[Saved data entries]
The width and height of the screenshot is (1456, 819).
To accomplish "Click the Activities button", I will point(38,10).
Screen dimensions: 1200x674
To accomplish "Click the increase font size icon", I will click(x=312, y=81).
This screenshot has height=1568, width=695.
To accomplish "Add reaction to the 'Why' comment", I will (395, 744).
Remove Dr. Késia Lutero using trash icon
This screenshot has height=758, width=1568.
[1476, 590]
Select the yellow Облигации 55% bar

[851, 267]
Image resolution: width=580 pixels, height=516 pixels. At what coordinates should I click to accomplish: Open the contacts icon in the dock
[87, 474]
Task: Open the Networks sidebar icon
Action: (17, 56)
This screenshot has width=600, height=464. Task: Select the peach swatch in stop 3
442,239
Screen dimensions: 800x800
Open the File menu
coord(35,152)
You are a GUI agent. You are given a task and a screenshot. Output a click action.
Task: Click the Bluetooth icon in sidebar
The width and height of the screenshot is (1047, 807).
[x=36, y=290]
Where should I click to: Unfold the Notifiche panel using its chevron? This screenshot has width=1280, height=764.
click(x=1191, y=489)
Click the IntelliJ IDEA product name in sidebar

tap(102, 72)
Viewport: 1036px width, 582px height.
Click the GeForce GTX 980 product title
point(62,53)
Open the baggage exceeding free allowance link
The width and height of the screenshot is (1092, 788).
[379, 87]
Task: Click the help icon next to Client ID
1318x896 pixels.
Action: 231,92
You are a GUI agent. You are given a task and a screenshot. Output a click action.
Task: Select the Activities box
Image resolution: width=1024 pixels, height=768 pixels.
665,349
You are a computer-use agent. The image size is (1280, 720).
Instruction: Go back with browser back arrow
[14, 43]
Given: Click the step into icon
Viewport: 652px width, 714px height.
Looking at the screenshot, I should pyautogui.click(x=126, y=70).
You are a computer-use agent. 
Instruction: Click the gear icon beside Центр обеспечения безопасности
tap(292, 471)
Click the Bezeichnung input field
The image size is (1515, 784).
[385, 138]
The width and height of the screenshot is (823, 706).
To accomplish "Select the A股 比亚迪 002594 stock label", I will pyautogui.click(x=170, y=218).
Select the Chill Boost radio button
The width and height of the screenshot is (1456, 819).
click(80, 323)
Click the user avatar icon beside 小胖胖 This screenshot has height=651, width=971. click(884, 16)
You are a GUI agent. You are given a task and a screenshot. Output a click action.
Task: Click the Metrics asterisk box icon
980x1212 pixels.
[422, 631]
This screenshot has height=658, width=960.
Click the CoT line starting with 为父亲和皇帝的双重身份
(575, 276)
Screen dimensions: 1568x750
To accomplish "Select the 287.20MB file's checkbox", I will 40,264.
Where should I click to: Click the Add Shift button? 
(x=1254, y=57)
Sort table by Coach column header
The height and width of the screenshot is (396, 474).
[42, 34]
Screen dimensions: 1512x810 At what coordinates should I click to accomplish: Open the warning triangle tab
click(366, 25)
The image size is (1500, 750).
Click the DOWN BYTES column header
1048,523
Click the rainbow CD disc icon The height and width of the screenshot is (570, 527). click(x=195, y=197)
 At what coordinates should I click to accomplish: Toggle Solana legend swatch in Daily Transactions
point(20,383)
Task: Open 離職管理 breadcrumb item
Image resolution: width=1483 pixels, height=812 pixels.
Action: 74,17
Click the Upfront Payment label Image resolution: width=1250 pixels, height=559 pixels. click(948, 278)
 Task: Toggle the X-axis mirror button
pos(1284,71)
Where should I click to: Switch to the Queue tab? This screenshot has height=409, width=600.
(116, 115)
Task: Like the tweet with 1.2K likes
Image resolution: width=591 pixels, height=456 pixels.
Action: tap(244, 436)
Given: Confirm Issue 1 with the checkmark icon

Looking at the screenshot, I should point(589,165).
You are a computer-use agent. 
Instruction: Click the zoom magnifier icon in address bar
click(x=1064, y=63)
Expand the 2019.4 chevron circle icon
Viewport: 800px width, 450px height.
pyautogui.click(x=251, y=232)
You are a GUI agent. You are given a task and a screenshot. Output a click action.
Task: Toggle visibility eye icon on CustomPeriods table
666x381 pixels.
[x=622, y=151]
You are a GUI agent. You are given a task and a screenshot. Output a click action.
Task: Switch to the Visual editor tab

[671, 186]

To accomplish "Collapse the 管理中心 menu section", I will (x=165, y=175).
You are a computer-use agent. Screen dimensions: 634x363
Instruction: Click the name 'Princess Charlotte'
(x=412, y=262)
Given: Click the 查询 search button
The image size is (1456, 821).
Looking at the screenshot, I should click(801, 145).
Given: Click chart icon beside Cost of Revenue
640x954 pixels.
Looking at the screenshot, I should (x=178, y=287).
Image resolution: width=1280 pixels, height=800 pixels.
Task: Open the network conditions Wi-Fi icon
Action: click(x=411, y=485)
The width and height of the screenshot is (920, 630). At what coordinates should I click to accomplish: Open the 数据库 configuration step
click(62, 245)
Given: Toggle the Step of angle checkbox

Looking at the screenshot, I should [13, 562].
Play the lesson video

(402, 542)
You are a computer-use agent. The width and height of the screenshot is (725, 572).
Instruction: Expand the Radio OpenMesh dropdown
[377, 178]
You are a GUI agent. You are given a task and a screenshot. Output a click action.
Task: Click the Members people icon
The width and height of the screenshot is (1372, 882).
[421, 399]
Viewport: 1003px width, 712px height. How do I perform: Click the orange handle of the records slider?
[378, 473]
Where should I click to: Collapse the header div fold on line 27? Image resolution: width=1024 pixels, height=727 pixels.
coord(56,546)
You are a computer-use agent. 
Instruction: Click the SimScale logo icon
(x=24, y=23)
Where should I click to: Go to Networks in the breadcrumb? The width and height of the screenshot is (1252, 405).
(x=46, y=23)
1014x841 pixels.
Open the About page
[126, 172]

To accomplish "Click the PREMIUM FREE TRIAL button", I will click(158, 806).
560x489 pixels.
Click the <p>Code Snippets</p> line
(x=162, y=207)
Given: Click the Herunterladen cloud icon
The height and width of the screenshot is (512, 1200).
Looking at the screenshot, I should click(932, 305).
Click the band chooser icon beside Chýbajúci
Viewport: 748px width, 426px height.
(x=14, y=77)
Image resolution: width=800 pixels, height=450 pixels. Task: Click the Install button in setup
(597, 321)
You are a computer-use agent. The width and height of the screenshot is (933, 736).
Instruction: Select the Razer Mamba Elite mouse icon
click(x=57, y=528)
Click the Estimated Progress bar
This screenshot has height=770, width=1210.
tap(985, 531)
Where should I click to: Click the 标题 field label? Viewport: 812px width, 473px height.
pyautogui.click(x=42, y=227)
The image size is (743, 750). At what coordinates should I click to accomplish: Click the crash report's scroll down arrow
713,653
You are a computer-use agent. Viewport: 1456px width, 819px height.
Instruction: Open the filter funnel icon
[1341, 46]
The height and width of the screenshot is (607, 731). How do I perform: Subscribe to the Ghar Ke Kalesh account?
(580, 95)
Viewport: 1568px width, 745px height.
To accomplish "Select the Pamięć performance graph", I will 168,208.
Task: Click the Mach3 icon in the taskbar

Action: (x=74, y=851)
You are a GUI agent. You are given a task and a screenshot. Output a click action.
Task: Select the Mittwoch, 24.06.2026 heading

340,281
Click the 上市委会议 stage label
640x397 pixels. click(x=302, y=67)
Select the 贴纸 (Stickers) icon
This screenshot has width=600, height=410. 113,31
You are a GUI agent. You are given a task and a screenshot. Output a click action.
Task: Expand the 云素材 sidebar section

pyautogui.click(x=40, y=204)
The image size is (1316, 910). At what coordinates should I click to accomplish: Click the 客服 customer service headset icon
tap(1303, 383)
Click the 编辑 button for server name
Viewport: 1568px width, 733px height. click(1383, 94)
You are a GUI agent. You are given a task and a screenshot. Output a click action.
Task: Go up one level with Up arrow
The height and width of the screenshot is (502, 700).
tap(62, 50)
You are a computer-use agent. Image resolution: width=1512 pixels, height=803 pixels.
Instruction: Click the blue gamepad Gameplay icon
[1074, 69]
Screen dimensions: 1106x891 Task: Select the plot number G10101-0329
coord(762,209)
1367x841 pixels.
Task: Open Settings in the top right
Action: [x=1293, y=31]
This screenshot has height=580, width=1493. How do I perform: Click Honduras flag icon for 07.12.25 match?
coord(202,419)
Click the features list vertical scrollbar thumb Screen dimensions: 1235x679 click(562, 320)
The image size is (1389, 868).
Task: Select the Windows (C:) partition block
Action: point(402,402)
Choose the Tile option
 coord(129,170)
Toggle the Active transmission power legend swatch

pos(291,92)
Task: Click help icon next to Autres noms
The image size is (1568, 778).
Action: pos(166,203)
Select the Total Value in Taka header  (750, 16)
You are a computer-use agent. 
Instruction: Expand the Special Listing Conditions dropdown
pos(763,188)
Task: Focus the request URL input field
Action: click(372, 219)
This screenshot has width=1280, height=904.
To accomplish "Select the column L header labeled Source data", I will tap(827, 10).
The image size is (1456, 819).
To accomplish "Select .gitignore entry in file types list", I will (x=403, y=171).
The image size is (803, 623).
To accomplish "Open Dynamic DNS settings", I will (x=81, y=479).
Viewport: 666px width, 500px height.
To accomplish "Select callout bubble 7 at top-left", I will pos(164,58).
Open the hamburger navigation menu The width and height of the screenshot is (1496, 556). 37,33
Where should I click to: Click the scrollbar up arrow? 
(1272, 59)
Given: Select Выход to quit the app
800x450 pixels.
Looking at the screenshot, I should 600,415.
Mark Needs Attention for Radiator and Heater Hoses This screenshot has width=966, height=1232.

EXERCISE GOAL
Which lines in the data above hold the string "Activities"? Return each of them.

OUTPUT OF THE EXERCISE
To accomplish "Click the Activities button", I will point(38,10).
Task: Select the Activities box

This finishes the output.